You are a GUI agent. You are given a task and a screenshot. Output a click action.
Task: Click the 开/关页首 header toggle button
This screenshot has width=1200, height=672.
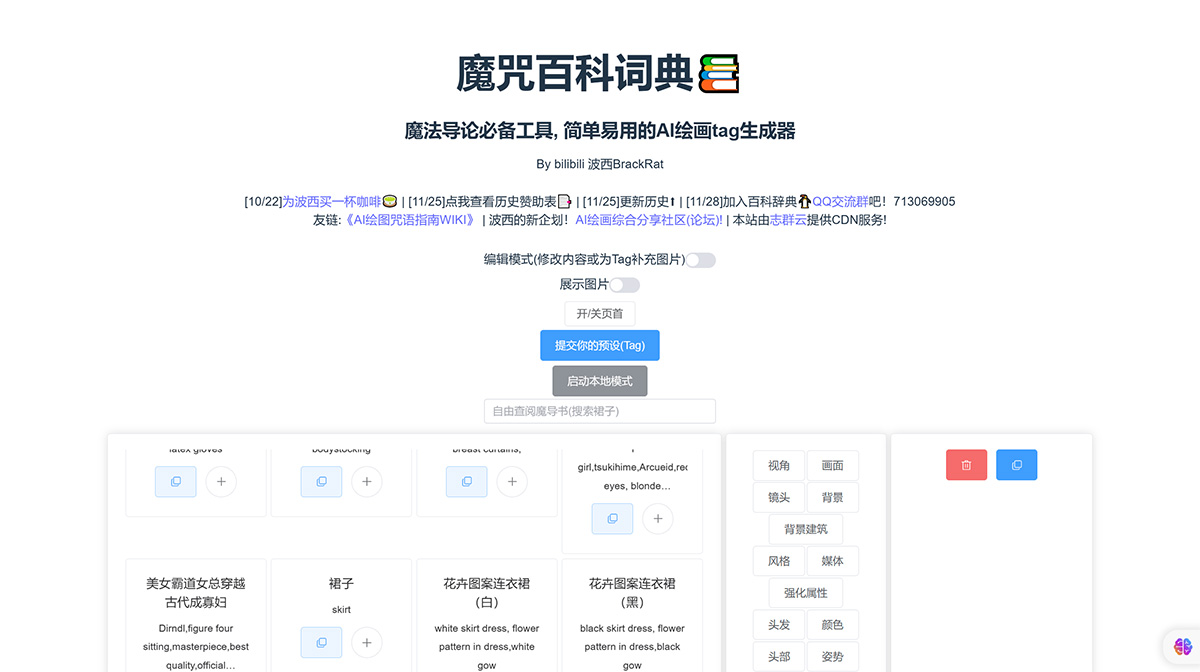pyautogui.click(x=599, y=313)
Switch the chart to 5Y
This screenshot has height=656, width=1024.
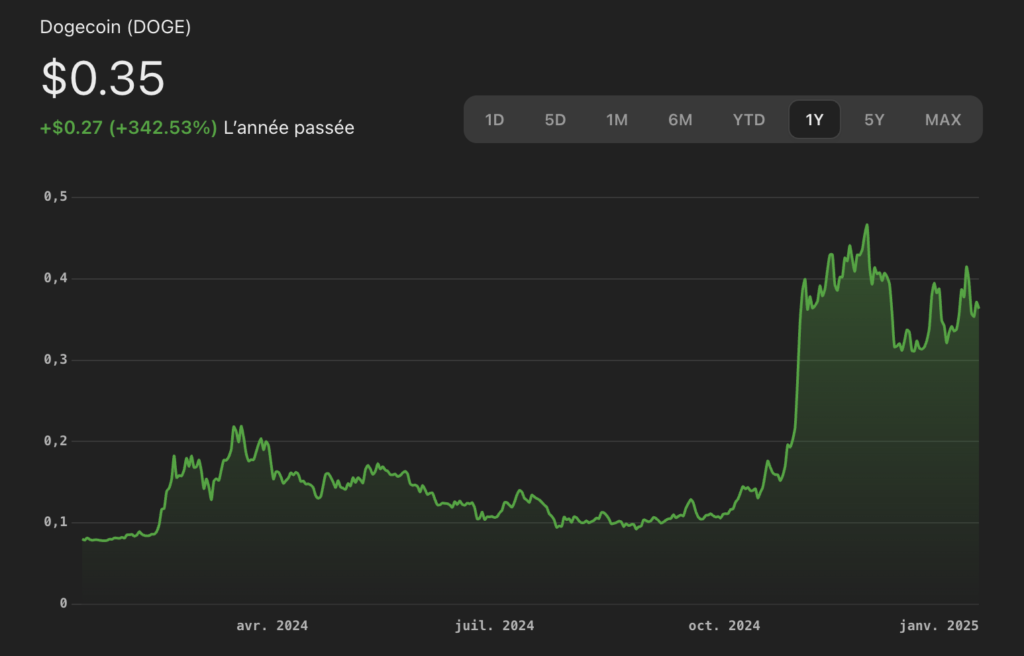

-- Action item --
Write out exactly, and only, the lines from the line holding "This screenshot has width=1200, height=672." through the end of the data, inclusive, without any pictures.

-- Response --
This screenshot has width=1200, height=672.
pyautogui.click(x=599, y=313)
Switch the chart to 5Y
This screenshot has height=656, width=1024.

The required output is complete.